By Paul R. Landry
Newly minted Minister of Transportation and Infrastructure Shirley Bond was quick to rebuff a $450-million ask from the Metro Vancouver Mayors’ Council on Regional Transportation to support TransLink’s latest incarnation of its 10-year transportation plan. Her “no” was made more significant by the fact that the mayors were being supported by business, labour, and environment leaders.
So, it won’t be long before the residents and businesses of Metro Vancouver will be asked to pony up as much as $340 million a year in higher taxes, fees, and fares to fund TransLink’s mandate as our local transportation authority. That’s a whopping 35 percent increase from today’s funding levels—a hike of up to $150 per man, woman, and child in the region.
Taxes and fees are required to fund important public services such as health care, education, law enforcement, and transportation. Normally we all benefit when we pay because these services contribute to a high quality of life in the community. But taxpayers tend to lose faith when there is a disconnect between those taxes and fees and the quality and quantity of the public services provided. In other words, people are less likely to complain about taxes if their problems are being solved. That may be the proverbial fly in TransLink’s soup.
Among other things, TransLink is proposing to increase fuel taxes by three cents per litre, a higher-than-inflation property tax increase, and a new vehicle levy of up to $200 per vehicle. Many households will see their TransLink-related taxes and fees rise by $500 or more annually. Much of the burden will be borne by the 70-percent-plus residents who are road users, many of whom have no option but to use their car. Indeed, up to 80 percent of increased taxes may come from fuel taxes, the new vehicle levy, and much higher parking taxes.

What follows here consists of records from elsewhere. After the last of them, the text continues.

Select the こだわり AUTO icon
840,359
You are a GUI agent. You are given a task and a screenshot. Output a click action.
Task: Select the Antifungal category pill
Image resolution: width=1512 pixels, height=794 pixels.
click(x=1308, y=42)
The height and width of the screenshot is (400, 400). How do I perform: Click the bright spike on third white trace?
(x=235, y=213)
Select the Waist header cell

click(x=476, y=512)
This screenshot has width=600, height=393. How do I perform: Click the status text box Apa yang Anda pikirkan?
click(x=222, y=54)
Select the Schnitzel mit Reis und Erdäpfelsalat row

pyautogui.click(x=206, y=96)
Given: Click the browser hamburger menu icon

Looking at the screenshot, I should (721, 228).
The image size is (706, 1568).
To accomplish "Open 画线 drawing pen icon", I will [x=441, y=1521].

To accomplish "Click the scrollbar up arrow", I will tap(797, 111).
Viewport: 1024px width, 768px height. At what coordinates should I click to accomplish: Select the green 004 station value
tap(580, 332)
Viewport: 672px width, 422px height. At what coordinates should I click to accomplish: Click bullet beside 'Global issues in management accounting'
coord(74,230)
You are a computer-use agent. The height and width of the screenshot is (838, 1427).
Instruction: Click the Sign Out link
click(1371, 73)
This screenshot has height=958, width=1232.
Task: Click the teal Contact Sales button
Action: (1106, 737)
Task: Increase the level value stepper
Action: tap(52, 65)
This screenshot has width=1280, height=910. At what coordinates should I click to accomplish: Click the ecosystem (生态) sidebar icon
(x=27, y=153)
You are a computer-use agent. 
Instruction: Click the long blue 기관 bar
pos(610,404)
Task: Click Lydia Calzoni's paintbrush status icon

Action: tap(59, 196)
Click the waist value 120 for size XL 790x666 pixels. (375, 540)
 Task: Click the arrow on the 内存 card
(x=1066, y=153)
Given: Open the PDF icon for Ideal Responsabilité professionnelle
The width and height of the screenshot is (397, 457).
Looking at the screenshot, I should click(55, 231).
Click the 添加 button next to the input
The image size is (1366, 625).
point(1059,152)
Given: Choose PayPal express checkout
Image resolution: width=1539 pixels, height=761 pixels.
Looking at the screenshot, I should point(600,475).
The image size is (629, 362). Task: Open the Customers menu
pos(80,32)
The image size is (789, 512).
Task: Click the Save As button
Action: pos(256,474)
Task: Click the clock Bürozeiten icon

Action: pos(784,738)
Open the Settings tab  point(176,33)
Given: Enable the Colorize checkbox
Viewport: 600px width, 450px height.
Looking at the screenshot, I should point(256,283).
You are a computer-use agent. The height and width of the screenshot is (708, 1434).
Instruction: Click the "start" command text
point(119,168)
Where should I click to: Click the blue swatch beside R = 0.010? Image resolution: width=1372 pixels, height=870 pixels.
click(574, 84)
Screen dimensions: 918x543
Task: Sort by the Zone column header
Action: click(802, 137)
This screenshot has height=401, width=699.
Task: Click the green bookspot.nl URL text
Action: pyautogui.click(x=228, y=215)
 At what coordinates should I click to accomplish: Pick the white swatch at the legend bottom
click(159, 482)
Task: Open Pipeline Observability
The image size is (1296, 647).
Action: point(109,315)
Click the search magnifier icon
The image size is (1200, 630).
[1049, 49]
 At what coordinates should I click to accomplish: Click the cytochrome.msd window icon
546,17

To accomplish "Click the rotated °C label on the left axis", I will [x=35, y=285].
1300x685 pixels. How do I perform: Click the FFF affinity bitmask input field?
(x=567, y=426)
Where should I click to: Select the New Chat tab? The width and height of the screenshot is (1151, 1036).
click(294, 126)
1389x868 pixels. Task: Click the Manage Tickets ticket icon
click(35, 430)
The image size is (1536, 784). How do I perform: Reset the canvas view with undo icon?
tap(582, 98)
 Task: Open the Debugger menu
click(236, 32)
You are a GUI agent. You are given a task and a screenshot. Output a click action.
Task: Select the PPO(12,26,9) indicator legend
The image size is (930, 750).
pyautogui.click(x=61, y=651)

So, what will we get for our money? Well, although TransLink purports to be a transportation authority, it is clear that the 10-year plan is almost exclusively about transit. There is plenty of information in the plan about TransLink’s shopping list for transit equipment, but references to improvements to the regional road and bridge system are scant and vague. There is very little to indicate that the over 35 percent of TransLink funding likely to be collected from road users will result in any change from the historic average of four to five percent invested in roads and bridges.
The plan is also heavy in platitudes but comes up light in terms of performance measures that would tell us why we would be better off. There are a few useful benchmarks such as increased transit hours per capita, access to transit service, and transit modal share. While TransLink’s targets for these measures seem reasonable enough, no insight is offered as to how this is going to improve overall transportation of people and goods in the Metro Vancouver region. How will heavy investments in transit, in combination with modest road and bridge improvements, improve mobility, reduce road congestion, or aid freight movements? Will the benefits of the plan be proportional to the dramatically rising financial burden?
Similarly, TransLink has made no attempt to establish or explain any principles such as fairness, equity, and value-for-money governing imposition of proposed taxes and fees. Beyond the implied simplistic notion that transit is good and cars are bad, no effort is made to establish a nexus between taxes proposed or collected to benefits conferred on the payers of those very taxes. Is TransLink’s assertion that buses take cars off the road justification enough for TransLink to rely almost exclusively on transit as the solution?
Importantly, the plan does not include strategies to reduce operating costs by, for example, involving the private sector in transit operations or maintenance. Nor does it propose to make better use of existing infrastructure by prohibiting parking on key commuter or truck routes during peak traffic periods or developing responses for quickly dealing with vehicular crashes or breakdowns that plug the system. There is either no appetite for or capacity to assess how traffic flow can be reduced through reductions in ongoing systemic friction. Perhaps increased congestion is an unstated part of the plan.
In summary, TransLink’s plan does little to vary strategies and approaches that have failed us over the past 10 years. Since the plan is essentially more of the same, why would future results be any different from past results? Without substantial and fundamental re-thinking of delivery and financing of transit and roads programs in a balanced and fair way, very little will change. Taxes, debt, and congestion will increase and, notwithstanding higher investments, transit ridership will not likely rise to the point that it makes an appreciable difference to the residents and taxpayers in the region.
Paul R. Landry is the president and CEO of the British Columbia Trucking Association, the voice of the provincial motor carrier industry, representing over 800 truck and bus fleets and over 250 suppliers to the industry.